**Work request**
The answer must consist of every record below, transcribed exactly.

┌──

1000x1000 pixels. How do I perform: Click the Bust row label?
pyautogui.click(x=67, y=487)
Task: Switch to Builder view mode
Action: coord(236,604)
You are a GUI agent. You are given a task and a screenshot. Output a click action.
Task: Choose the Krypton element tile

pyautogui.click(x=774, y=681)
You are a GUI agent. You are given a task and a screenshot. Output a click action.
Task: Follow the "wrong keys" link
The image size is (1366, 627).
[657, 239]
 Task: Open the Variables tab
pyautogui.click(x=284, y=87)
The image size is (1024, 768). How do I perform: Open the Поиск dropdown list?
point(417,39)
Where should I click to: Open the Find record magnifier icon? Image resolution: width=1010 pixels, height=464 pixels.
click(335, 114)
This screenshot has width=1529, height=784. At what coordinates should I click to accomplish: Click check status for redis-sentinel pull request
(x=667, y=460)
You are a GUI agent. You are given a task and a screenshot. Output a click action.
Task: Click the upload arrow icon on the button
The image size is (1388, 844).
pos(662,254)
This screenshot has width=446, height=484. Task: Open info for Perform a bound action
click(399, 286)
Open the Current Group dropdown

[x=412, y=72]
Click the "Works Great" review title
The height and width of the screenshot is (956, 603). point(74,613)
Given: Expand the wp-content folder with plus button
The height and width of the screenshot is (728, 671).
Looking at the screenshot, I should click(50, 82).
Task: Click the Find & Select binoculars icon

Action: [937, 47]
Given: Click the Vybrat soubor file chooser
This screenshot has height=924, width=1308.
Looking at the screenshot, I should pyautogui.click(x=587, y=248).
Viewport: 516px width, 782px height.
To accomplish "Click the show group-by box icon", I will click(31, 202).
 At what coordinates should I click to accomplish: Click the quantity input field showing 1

└──

**Answer to the problem**
1000x1000 pixels. How do I perform: Click the Bust row label?
pyautogui.click(x=67, y=487)
Task: Switch to Builder view mode
Action: coord(236,604)
You are a GUI agent. You are given a task and a screenshot. Output a click action.
Task: Choose the Krypton element tile

pyautogui.click(x=774, y=681)
You are a GUI agent. You are given a task and a screenshot. Output a click action.
Task: Follow the "wrong keys" link
The image size is (1366, 627).
[657, 239]
 Task: Open the Variables tab
pyautogui.click(x=284, y=87)
The image size is (1024, 768). How do I perform: Open the Поиск dropdown list?
point(417,39)
Where should I click to: Open the Find record magnifier icon? Image resolution: width=1010 pixels, height=464 pixels.
click(335, 114)
This screenshot has width=1529, height=784. At what coordinates should I click to accomplish: Click check status for redis-sentinel pull request
(x=667, y=460)
You are a GUI agent. You are given a task and a screenshot. Output a click action.
Task: Click the upload arrow icon on the button
The image size is (1388, 844).
pos(662,254)
This screenshot has width=446, height=484. Task: Open info for Perform a bound action
click(399, 286)
Open the Current Group dropdown

[x=412, y=72]
Click the "Works Great" review title
The height and width of the screenshot is (956, 603). point(74,613)
Given: Expand the wp-content folder with plus button
The height and width of the screenshot is (728, 671).
Looking at the screenshot, I should click(50, 82).
Task: Click the Find & Select binoculars icon

Action: [937, 47]
Given: Click the Vybrat soubor file chooser
This screenshot has height=924, width=1308.
Looking at the screenshot, I should pyautogui.click(x=587, y=248).
Viewport: 516px width, 782px height.
To accomplish "Click the show group-by box icon", I will click(31, 202).
 At what coordinates should I click to accomplish: Click the quantity input field showing 1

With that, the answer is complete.